* **What this task involves**
Up to and including the line with "Delete the $2", reproduce the listing below exactly, beginning at its first line.

=-=-=-=-=

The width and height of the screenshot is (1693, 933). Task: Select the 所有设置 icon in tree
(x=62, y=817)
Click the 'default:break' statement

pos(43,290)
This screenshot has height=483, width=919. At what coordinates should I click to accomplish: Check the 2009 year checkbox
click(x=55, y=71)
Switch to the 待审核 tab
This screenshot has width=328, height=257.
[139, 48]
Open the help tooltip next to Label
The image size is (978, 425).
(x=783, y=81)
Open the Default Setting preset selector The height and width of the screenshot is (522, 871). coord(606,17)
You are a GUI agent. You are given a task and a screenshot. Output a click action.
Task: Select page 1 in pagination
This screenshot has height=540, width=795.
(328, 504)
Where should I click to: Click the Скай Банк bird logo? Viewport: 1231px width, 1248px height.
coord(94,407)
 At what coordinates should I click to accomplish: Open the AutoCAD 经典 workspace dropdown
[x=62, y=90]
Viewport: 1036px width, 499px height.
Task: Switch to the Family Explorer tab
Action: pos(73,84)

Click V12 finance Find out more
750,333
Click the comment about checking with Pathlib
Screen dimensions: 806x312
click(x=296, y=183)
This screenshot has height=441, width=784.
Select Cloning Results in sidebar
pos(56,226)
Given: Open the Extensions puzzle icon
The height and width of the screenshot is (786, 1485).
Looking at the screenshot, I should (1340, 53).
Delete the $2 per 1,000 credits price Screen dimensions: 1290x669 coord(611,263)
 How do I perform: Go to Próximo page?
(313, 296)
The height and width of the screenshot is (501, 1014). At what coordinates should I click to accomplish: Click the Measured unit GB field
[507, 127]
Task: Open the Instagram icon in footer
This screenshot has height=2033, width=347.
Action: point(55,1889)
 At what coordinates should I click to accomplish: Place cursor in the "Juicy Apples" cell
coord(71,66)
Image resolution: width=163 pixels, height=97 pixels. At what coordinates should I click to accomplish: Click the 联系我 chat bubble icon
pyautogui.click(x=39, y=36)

=-=-=-=-=

* **Finished task**
The width and height of the screenshot is (1693, 933). Task: Select the 所有设置 icon in tree
(x=62, y=817)
Click the 'default:break' statement

pos(43,290)
This screenshot has height=483, width=919. At what coordinates should I click to accomplish: Check the 2009 year checkbox
click(x=55, y=71)
Switch to the 待审核 tab
This screenshot has width=328, height=257.
[139, 48]
Open the help tooltip next to Label
The image size is (978, 425).
(x=783, y=81)
Open the Default Setting preset selector The height and width of the screenshot is (522, 871). coord(606,17)
You are a GUI agent. You are given a task and a screenshot. Output a click action.
Task: Select page 1 in pagination
This screenshot has height=540, width=795.
(328, 504)
Where should I click to: Click the Скай Банк bird logo? Viewport: 1231px width, 1248px height.
coord(94,407)
 At what coordinates should I click to accomplish: Open the AutoCAD 经典 workspace dropdown
[x=62, y=90]
Viewport: 1036px width, 499px height.
Task: Switch to the Family Explorer tab
Action: pos(73,84)

Click V12 finance Find out more
750,333
Click the comment about checking with Pathlib
Screen dimensions: 806x312
click(x=296, y=183)
This screenshot has height=441, width=784.
Select Cloning Results in sidebar
pos(56,226)
Given: Open the Extensions puzzle icon
The height and width of the screenshot is (786, 1485).
Looking at the screenshot, I should (1340, 53).
Delete the $2 per 1,000 credits price Screen dimensions: 1290x669 coord(611,263)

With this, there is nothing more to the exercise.